Use Case Recommended Batch Size Notes
Development 10-20 Fast feedback, easy debugging
Testing 50 Good balance of speed and control
Production 100-200 Optimal throughput for most systems
High-memory systems 500+ If you have abundant RAM

Optimization Tips

# Fast processing without embeddings
python ingest_judgments.py --polish 3000 --batch-size 200 --no-embeddings

# Memory-conscious processing
python ingest_judgments.py --polish 3000 --batch-size 25

# Balanced approach
python ingest_judgments.py --polish 3000 --batch-size 100

Monitoring Progress

Progress Indicators

The script provides real-time feedback:

  • Rich progress bars: Visual progress for each dataset
  • Live statistics: Documents processed, errors, duplicates
  • Processing rate: Documents per second
  • Estimated time: Based on current processing speed

Log Files

# View real-time logs
tail -f ingest_judgments.log

# Search for errors
grep ERROR ingest_judgments.log

# Check specific case processing
grep "CASE-123" ingest_judgments.log

Troubleshooting

Common Issues

1. Checkpoint Not Found

Error: No checkpoint found
Solution: Don't use --resume on first run or if checkpoint was cleared.

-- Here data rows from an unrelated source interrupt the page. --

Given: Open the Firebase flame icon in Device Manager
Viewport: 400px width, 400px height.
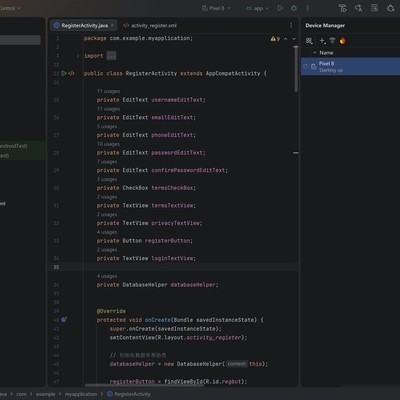Looking at the screenshot, I should tap(342, 41).
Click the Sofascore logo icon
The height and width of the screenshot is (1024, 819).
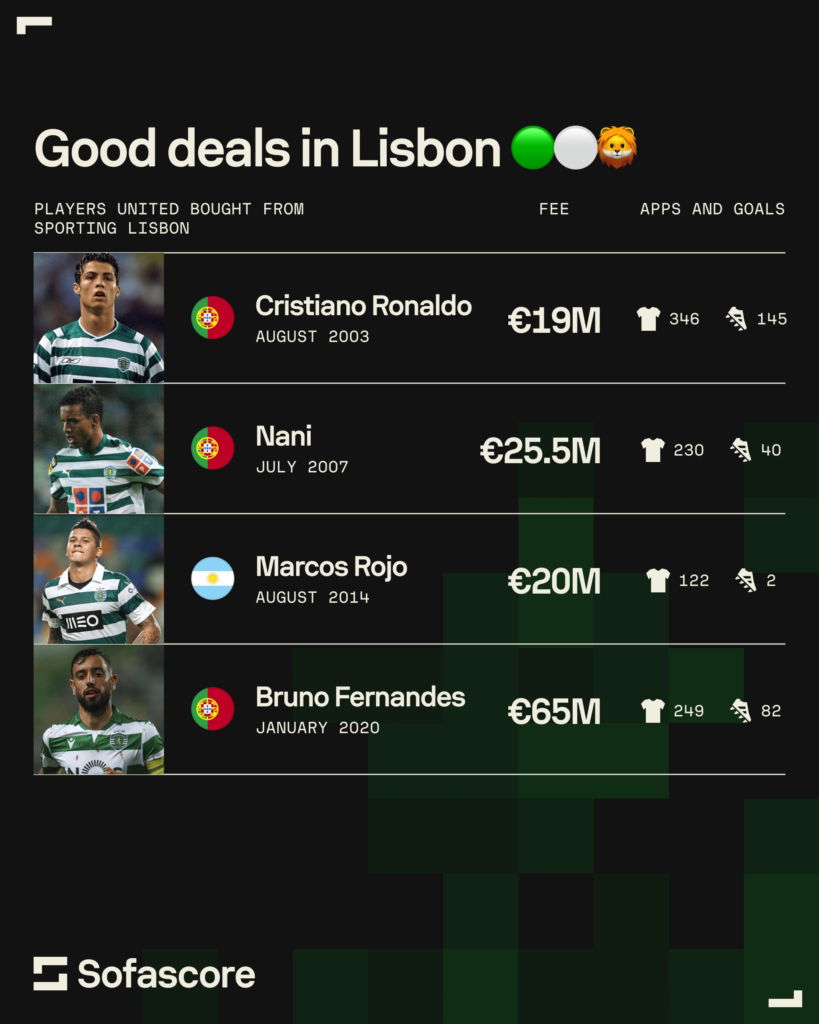(x=50, y=974)
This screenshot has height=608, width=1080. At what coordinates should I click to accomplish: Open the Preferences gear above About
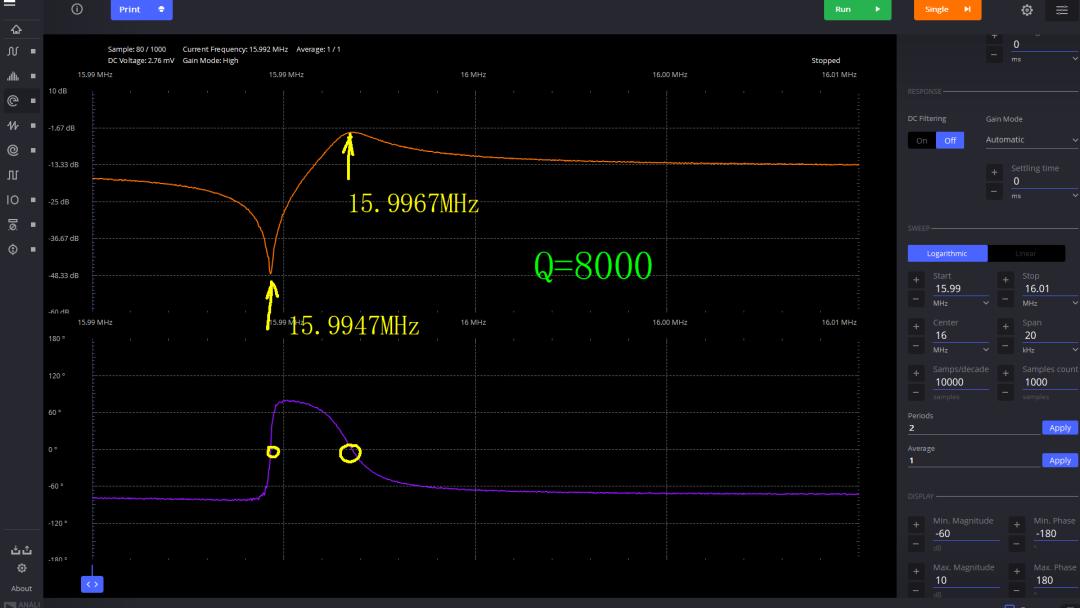22,568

2. Database Connection Errors

Error: Failed to insert judgment
Solution: Check SUPABASE_URL and SUPABASE_SERVICE_ROLE_KEY environment variables.

3. Memory Issues with Large Batches

Error: Memory allocation failed
Solution: Reduce --batch-size to 25-50.

4. Embedding Service Unavailable

Warning: Failed to generate embedding
Solution: Use --no-embeddings or fix the embedding service.

Getting Help

# View all options
python ingest_judgments.py --help

# Test checkpoint functionality
python test_checkpoint.py

# Run demo
python demo_checkpoint.py

Best Practices

  1. Always use --resume: It's safe to include even on first run
  2. Monitor logs: Keep an eye on ingest_judgments.log for issues
  3. Test batch sizes: Find optimal batch size for your system
  4. Handle interruptions gracefully: Use Ctrl+C, don't kill the process
  5. Verify environment: Ensure all required services are running
  6. Regular checkpoints: Let the script save progress naturally
  7. Cleanup on completion: Checkpoint files are auto-removed on success

Environment Variables

Required:

SUPABASE_URL=https://your-project.supabase.co
SUPABASE_SERVICE_ROLE_KEY=your-service-role-key

Optional:

TRANSFORMERS_INFERENCE_URL=http://localhost:8080  # For embeddings

Integration with Docker

# Run in container with volume mount for persistence
docker run -it --rm \
  -v $(pwd)/scripts:/app/scripts \
  -e SUPABASE_URL="$SUPABASE_URL" \
  -e SUPABASE_SERVICE_ROLE_KEY="$SUPABASE_SERVICE_ROLE_KEY" \
  python:3.12 \
  bash -c "cd /app/scripts && pip install -r requirements.txt && python ingest_judgments.py --polish 100 --resume"

The checkpoint file persists in the mounted volume, allowing seamless resume across container restarts.